*Assignment:* All of the data below should be written out again exactly.

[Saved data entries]
╭──

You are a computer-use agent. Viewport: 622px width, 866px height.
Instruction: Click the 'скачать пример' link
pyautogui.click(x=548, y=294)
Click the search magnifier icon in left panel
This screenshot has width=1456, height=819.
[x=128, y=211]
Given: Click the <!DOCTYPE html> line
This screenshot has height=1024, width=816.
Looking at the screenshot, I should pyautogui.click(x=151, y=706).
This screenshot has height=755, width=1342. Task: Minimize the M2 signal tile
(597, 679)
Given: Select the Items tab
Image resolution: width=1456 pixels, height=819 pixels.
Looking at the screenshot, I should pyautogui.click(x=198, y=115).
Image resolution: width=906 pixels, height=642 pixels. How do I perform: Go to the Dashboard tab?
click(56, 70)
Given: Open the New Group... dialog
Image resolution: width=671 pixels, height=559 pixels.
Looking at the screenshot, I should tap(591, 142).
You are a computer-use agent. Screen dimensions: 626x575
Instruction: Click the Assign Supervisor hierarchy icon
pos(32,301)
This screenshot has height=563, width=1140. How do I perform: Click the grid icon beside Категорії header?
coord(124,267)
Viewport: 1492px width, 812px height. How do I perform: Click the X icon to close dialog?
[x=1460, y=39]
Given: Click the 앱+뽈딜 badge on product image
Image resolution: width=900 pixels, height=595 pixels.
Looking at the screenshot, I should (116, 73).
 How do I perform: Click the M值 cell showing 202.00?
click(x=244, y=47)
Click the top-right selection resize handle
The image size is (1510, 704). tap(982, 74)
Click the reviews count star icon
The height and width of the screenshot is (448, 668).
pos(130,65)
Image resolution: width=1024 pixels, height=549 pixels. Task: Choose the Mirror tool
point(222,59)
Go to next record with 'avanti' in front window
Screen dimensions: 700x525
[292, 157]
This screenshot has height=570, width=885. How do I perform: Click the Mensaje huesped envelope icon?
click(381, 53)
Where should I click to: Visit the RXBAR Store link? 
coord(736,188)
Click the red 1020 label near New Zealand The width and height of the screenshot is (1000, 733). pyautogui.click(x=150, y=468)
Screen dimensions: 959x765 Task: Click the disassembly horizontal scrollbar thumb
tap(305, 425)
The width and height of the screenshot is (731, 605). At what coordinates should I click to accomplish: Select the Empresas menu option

╰──

*Task response:*
You are a computer-use agent. Viewport: 622px width, 866px height.
Instruction: Click the 'скачать пример' link
pyautogui.click(x=548, y=294)
Click the search magnifier icon in left panel
This screenshot has width=1456, height=819.
[x=128, y=211]
Given: Click the <!DOCTYPE html> line
This screenshot has height=1024, width=816.
Looking at the screenshot, I should pyautogui.click(x=151, y=706).
This screenshot has height=755, width=1342. Task: Minimize the M2 signal tile
(597, 679)
Given: Select the Items tab
Image resolution: width=1456 pixels, height=819 pixels.
Looking at the screenshot, I should pyautogui.click(x=198, y=115).
Image resolution: width=906 pixels, height=642 pixels. How do I perform: Go to the Dashboard tab?
click(56, 70)
Given: Open the New Group... dialog
Image resolution: width=671 pixels, height=559 pixels.
Looking at the screenshot, I should tap(591, 142).
You are a computer-use agent. Screen dimensions: 626x575
Instruction: Click the Assign Supervisor hierarchy icon
pos(32,301)
This screenshot has height=563, width=1140. How do I perform: Click the grid icon beside Категорії header?
coord(124,267)
Viewport: 1492px width, 812px height. How do I perform: Click the X icon to close dialog?
[x=1460, y=39]
Given: Click the 앱+뽈딜 badge on product image
Image resolution: width=900 pixels, height=595 pixels.
Looking at the screenshot, I should (116, 73).
 How do I perform: Click the M值 cell showing 202.00?
click(x=244, y=47)
Click the top-right selection resize handle
The image size is (1510, 704). tap(982, 74)
Click the reviews count star icon
The height and width of the screenshot is (448, 668).
pos(130,65)
Image resolution: width=1024 pixels, height=549 pixels. Task: Choose the Mirror tool
point(222,59)
Go to next record with 'avanti' in front window
Screen dimensions: 700x525
[292, 157]
This screenshot has height=570, width=885. How do I perform: Click the Mensaje huesped envelope icon?
click(381, 53)
Where should I click to: Visit the RXBAR Store link? 
coord(736,188)
Click the red 1020 label near New Zealand The width and height of the screenshot is (1000, 733). pyautogui.click(x=150, y=468)
Screen dimensions: 959x765 Task: Click the disassembly horizontal scrollbar thumb
tap(305, 425)
The width and height of the screenshot is (731, 605). At what coordinates should I click to accomplish: Select the Empresas menu option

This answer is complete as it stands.